Changing Patterns in Society - Singleness
There are more single adults in Western society and in the church than ever before. In England and Wales, out of 40 million people old enough to be married, 17 million are single - that’s over 40%. (HMSO Statistics, 1990.)
Yet the church’s constant emphasis is so much on family and marriage, that it is in danger of marginalising this growing section of society. (I used to introduce myself as a “childless, single-parent family”, just to get in on the act…)
So why are there so many more single adults? George Bernard Shaw’s dictum, “it is a woman’s business to get married as soon as possible, and a man’s to keep unmarried as long as he can ” is no longer true. The age of marrying is going up for both women and men and fewer adults now get married, some choosing to cohabit. (Government figures for 1987 showed 1.8 million cohabiting adults.) There are a number of other contributory trends: sadly, more and more marriages are ending in divorce or separation, and fewer divorcees are remarrying. And then there is the growing number of lone parents: a few from choice, most by necessity, but totalling 17% of all families, which is the highest proportion anywhere in the world. Better health care means that widows and widowers are living longer. The homosexual community is possibly growing, although reliable statistics are hard to come by.
But there are some deeper, albeit more disputable, issues. Selfishness and affluence often go hand in hand. So a number of singles simply enjoy the ability to live on their own, in comfort and totally egocentrically. If the basic selfishness is not addressed, then the chances are that any marriage will end in disaster - and often they know that.

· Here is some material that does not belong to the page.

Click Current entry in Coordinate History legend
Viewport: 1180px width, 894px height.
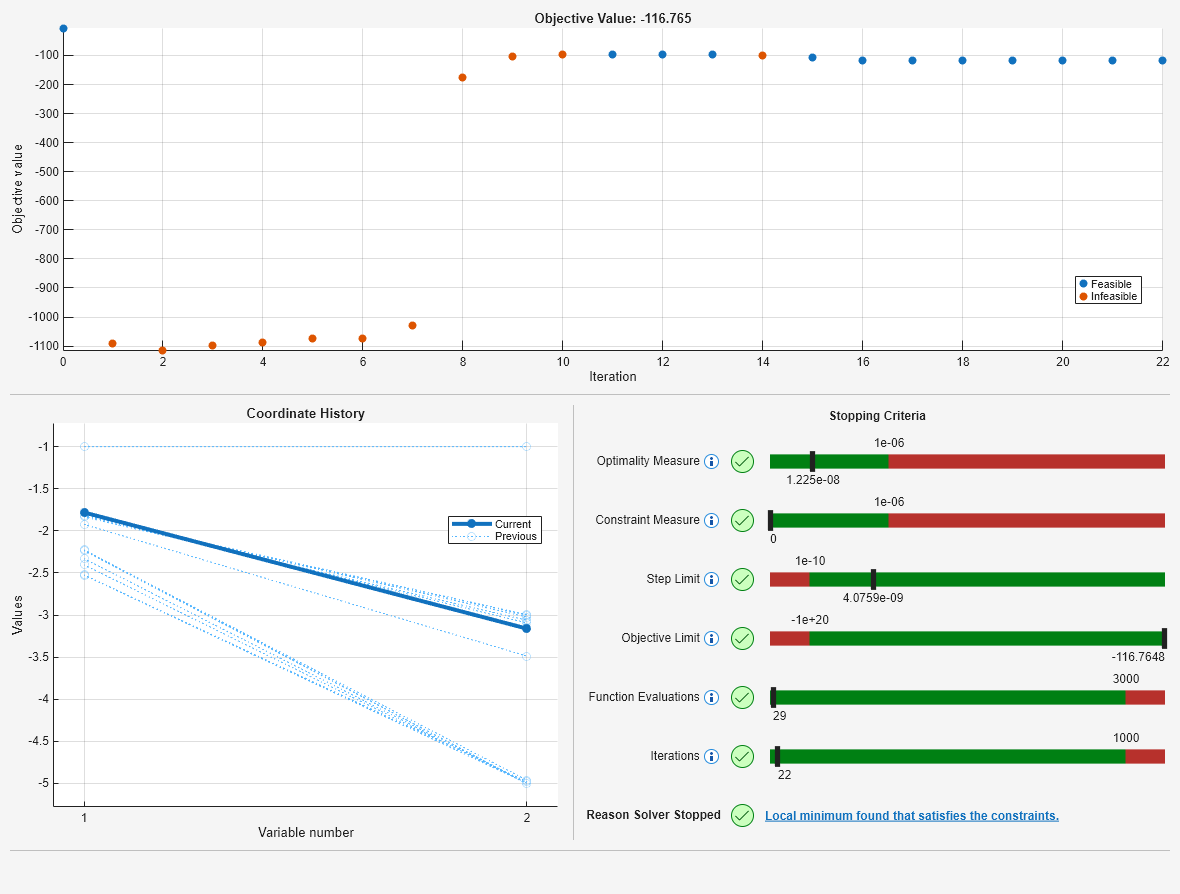pos(492,524)
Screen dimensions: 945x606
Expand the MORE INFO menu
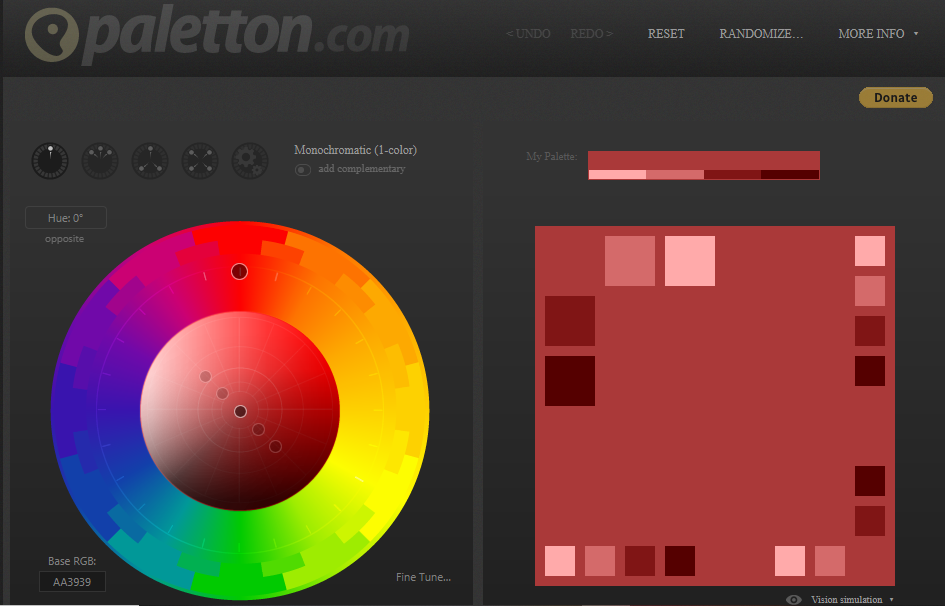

Within most Baptist churches, singles are a significant group. The Evangelical Alliance survey in 1992 found that about 35% of adults in churches were single; only a little less than the national figure for the whole population. Despite popular myths, the proportions of single women and single men under 30 in church are about the same. However, in Baptist churches, the imbalance of single women to single men over the age of 45 is very pronounced at 70:30.

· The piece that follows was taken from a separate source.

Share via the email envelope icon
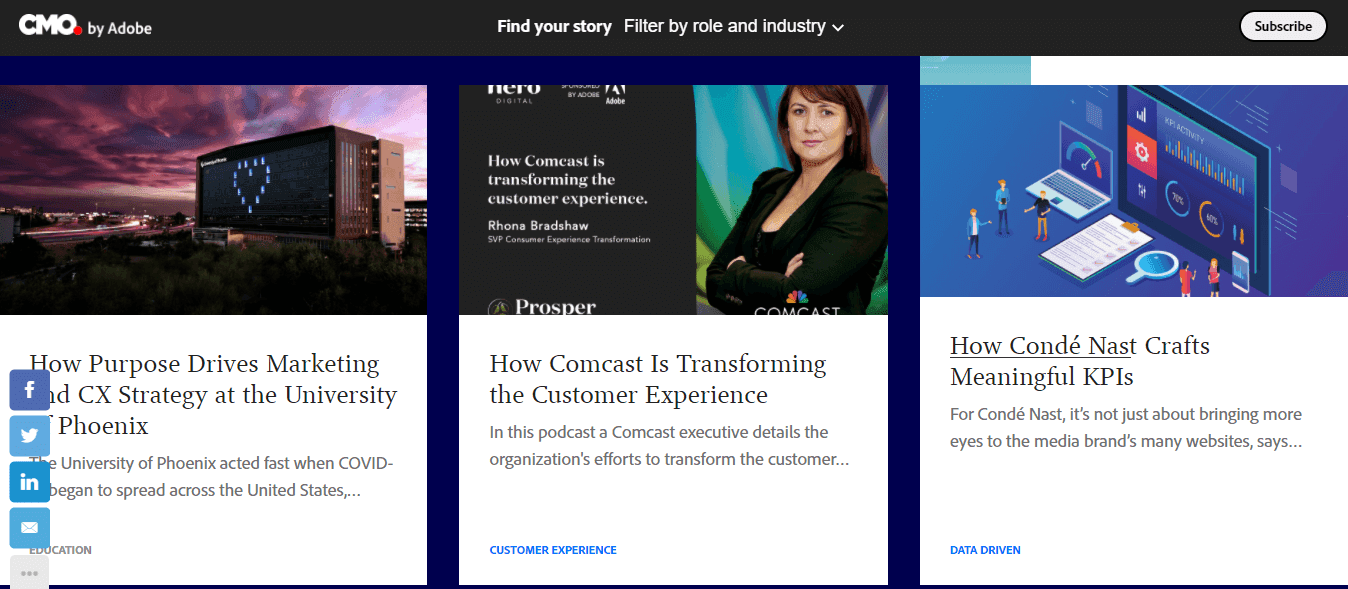Screen dimensions: 1348x589 29,527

‘Singles-blindness’ is a feature of much church life, because, although such a large group, it is often ‘hidden’, representing as it does, such a diversity within the church community: young and old, unmarried, divorced, widowed… It is a helpful and often revealing exercise to work out the percentage of single adults in your congregation.
Biblical Reflection
God created male and female in his image, to live together, for it was not good for either of them to be alone. Yet when God became human, he chose an unmarried woman to be his mother, and then chose a life of celibacy till his death. And this illustrates the ambiguity with which the Bible treats singleness; and indeed the ambiguity with which the historic churches have viewed the subject: single priests, monks and nuns, exhorting and protecting family values.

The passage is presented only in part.